If it moves ahead, the agreement would break long-standing rules and install new barriers for Central American migrants attempting to reach the U.S., the newspaper reported, citing Mexican officials and senior members of Lopez Obrador’s transition team.

It would mark a victory for the hard-line immigration advisers within Trump’s administration. It may cause headaches, though, for the incoming left-wing government in Mexico City, days away from officially taking the country’s reins on Dec. 1 after winning election in July.

The plan, to be known as “Remain in Mexico,” would require asylum applicants at the border to stay in Mexico while their cases are processed, potentially ending a system Trump calls “catch and release” that has until now generally allowed those seeking refuge to wait on safer U.S. soil, according to the Post.

A press conference is scheduled for Mexico City at 8 a.m. local time, Ramirez said. Although the event is expected to focus on results of referendums being held across Mexico this weekend, the migrant issue is likely to be discussed as well.

Trump said on Twitter late Saturday that migrants at the border wouldn’t be allowed into the U.S. until their claims were heard in court, a process is usually lengthy.
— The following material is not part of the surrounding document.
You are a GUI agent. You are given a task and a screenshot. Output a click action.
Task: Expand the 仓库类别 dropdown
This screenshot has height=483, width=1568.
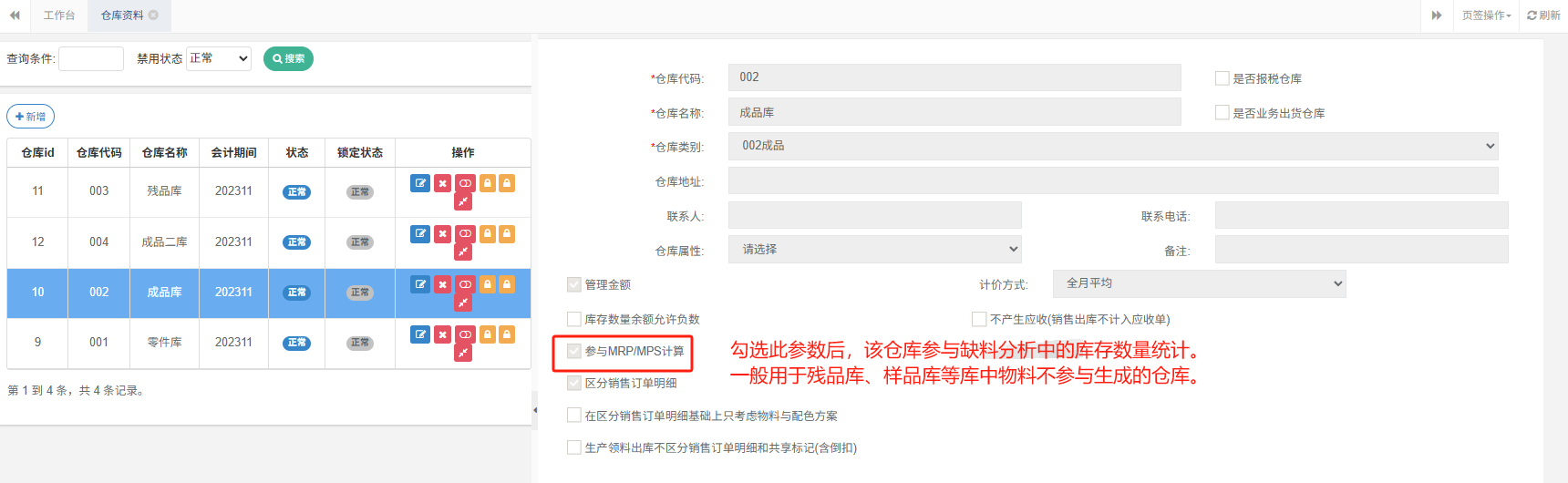tap(1112, 146)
He again threatened to close the country’s southern border “if it becomes necessary.” Trump didn’t comment on the specifics of an agreement with Mexico.

Olga Sánchez Cordero, Mexico’s incoming interior minister, told the Post that “for now, we have agreed to this policy of ‘Remain in Mexico,”’ adding that “the medium- and long-term solution is that people don’t migrate.”

She later appeared to backtrack, telling the Associated Press that “there is no agreement of any sort between the incoming Mexican government and the U.S. government.” Top officials from AMLO’s administration planned to meet as early as Sunday to discuss the U.S. proposal, the New York Times reported.